WHAT TO WORK ON: In the material below, the required lines run from the one containing "This screenshot has" through the one containing "Task: Click the". Copy those lines exactly, ends included, and nothing else.

DATA IN THIS EXERCISE:
::::::
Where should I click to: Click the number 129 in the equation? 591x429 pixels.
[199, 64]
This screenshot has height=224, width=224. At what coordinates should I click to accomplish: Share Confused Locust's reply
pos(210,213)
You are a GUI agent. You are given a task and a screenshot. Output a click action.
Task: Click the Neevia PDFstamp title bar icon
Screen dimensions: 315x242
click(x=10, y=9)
::::::
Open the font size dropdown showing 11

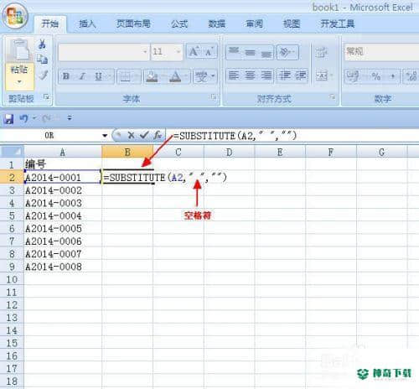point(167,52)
::::::
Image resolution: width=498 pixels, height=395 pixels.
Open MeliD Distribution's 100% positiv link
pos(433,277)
::::::
YOUR SOLUTION:
This screenshot has height=224, width=224. At what coordinates should I click to accomplish: Share Confused Locust's reply
pos(210,213)
You are a GUI agent. You are given a task and a screenshot. Output a click action.
Task: Click the Neevia PDFstamp title bar icon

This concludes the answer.